I would be installing sharepoint standard server 2010 on production and i would need some guidelines and tips especially on accounts to be used from AD. I have the following accounts all AD accounts: One Farm acct One Setup Acct One AppPool Acct One Search Acct. Do i need more...?

The questions are:

  • When installing do i have to use the setup account to install?
  • With the Database i would be using the Farm account is that right?
  • Now with the application pool account can i use the same one for all the services when i decide to start the ones i needed.I'm not using profile services to start with.
  • Also noticed when you setup the the service applications the database names are all in GUID is there a way to avoid this?
  • I would also want to make sure the instance is on another http port other than 80.(Don't want the web application and central admin on port 80)

Any tips,resources and advice would be appreciated.

2 Answers 2


The answers to most of your questions can be found here... It's a complete guide form msdn.

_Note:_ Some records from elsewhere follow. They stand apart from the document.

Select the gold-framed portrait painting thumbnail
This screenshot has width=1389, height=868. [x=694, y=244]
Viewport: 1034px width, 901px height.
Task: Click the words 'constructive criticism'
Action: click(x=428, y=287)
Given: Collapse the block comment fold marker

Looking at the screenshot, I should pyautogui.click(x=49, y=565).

I'll try my best to answer your questions though.

Regarding the difference between the setup and Farm account read up on this here basically the difference is you setup the permissions for the Setup account, but the farm account is spcified during creation. The farm account is the main one used after you complete installation of SharePoint 2010. Honestly the lines get quite blurred between farm and setup accounts.

You can remove the guid by creating the databases before installing SharePoint and then when it asks for your the DB name, you can specify the name of the ones you created. SharePoint will automatically attach itself to the DBs you created without appending the GUIDs

It's considered best practice to use a service account for each service application you create and one for the app pool. You can run all your service apps under one app pool or different app pools.

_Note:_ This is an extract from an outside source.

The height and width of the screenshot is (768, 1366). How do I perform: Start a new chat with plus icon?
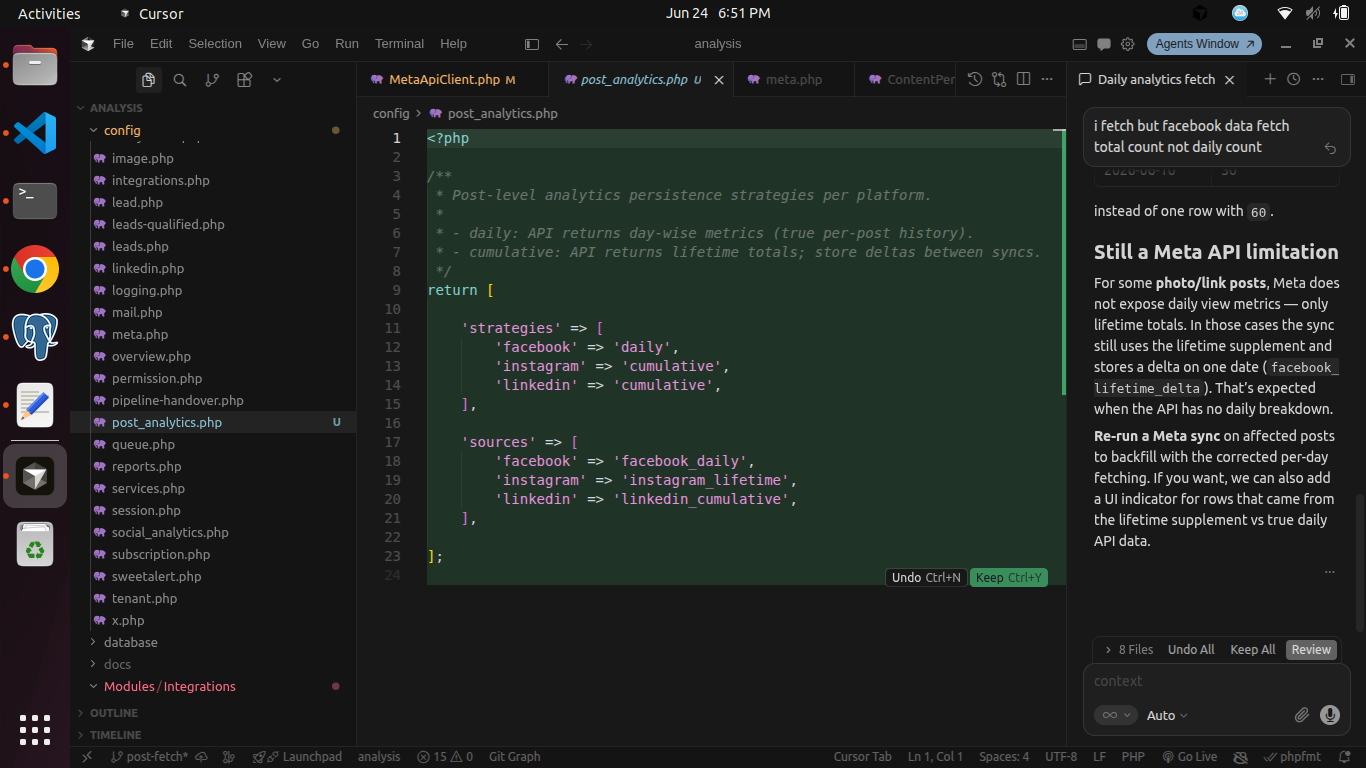[x=1270, y=79]
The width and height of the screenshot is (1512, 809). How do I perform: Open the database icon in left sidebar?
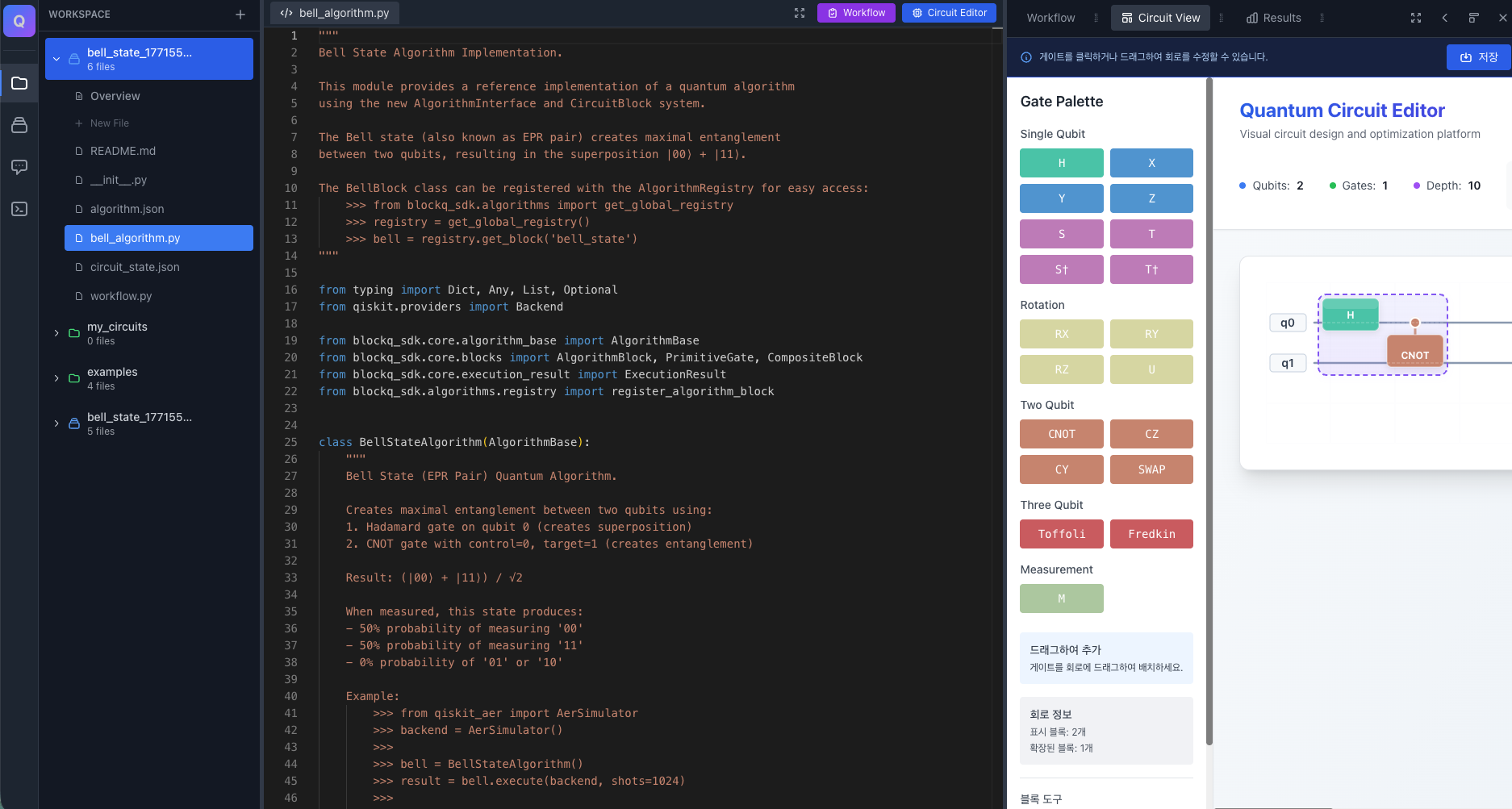(19, 125)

Central Admin should NOT be on port 80. It is always on a different port. SharePoint usually chooses one for you randomly when you are installing. It's good practice to change it. Also use host headers when you create your applications in SharePoint. That'll allow you to create more than one app on 80. All this is done through Central Admin, you shouldn't do it in IIS.

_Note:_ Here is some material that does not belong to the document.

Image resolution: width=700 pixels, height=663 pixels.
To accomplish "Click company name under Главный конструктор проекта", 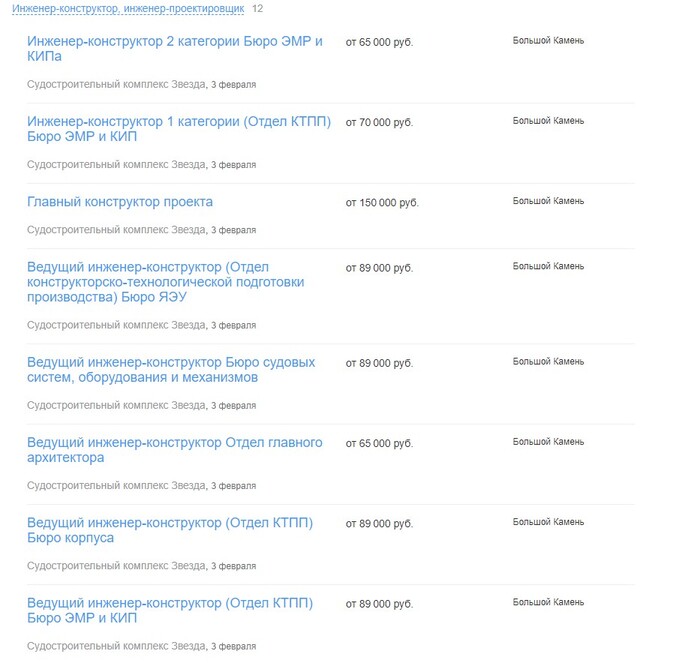I will click(x=116, y=230).
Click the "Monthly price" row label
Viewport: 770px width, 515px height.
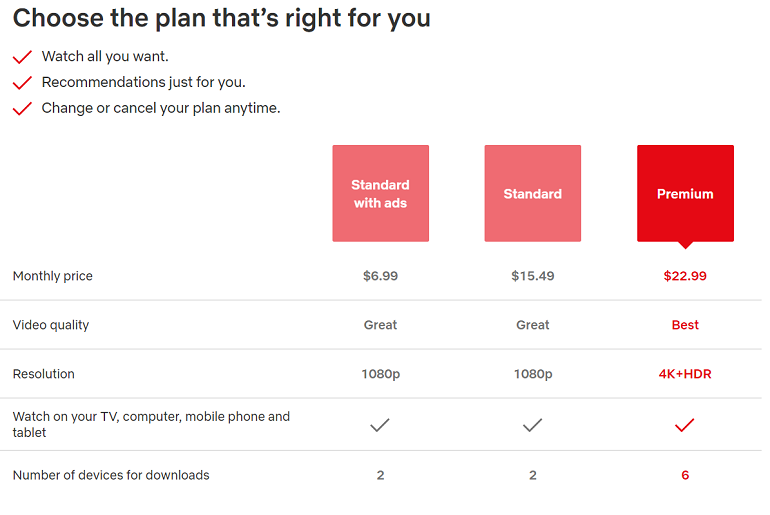click(52, 276)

Look into all the updates you need to run for SharePoint as there is SP1 that you should install as well.

There are also architectural decisions e based on the type of farm you are building. Make sure you research things before you take the next step :)

Final piece of advice, make sure you put together a checklist and document everything you create including usernames and passwords. Watch out for expiring passwords... those can spell disaster. Best of luck

  • Thanks C.Marius and Onzur.Nice one. One thing i have noticed is that with MOSS 2007/WSS v3 it allows you to use a different port number when installing i mean type in the port number.But with SP 2010 it doesn't. Any ideas on this or am i missing something.
    – naijacoder
    Commented Jun 18, 2012 at 1:26
  • Which port number are you talking about? I thought it allowed you to choose any port number... What is your goal behind installing it on a different port? From central adminstration you can delete and add web applications, so it should be easy. Also, please don't forget you can run many sites on port 80. Hope this helps
    – mhijazi
    Commented Jun 19, 2012 at 1:44

This subject could be treated depending on other aspects too (e.g. size & capacity management, machines on farm, etc.), but keeping it simply to your questions I would suggest:

  1. You could do with the accounts you have prepared already. Please read this post for more ideas http://andreasglaser.net/post/2009/11/18/Installing-SharePoint-Server-2010-on-Windows-Server-2008-R2-and-SQL-Server-2008-R2-Part-5-Administrative-and-service-accounts.aspx
  2. Yes, that would actually received permissions in the database, given by your Setup/Configuration account (which of course should be Local Administrator and have various permissions enabled on the database, such as dbCreator, security admin) and would be the account used as the AppPool identity for SP-CA web application once provisioned.
  3. . Yes, even though is not recomanded (that actually happens if you enable service wizard to create your services - which is NOT recomanded in Production environments!!). You need to plan all those services and for some of them (User Profile, Search) use different accounts. Long-term would be easier for troubleshooting, fine-tunning permissions, etc.
  4. Yes, by creating the Application Services via Powershell. On MSDN there are relevant scripts to create each of the required services. If not Michael Noel has also a set of scripts that could do the job (http://www.sharepointusecases.com/index.php/2011/01/automate-sharepoint-2010-farm-configuration-with-powershell/).
  5. You should not create SP-CA on port 80 (unless really that is intended). Use some random port during Setup (e.g. 9999 is what i'm using very often). When you create new Web Applications you could choose on what ports for each web application, no issues there!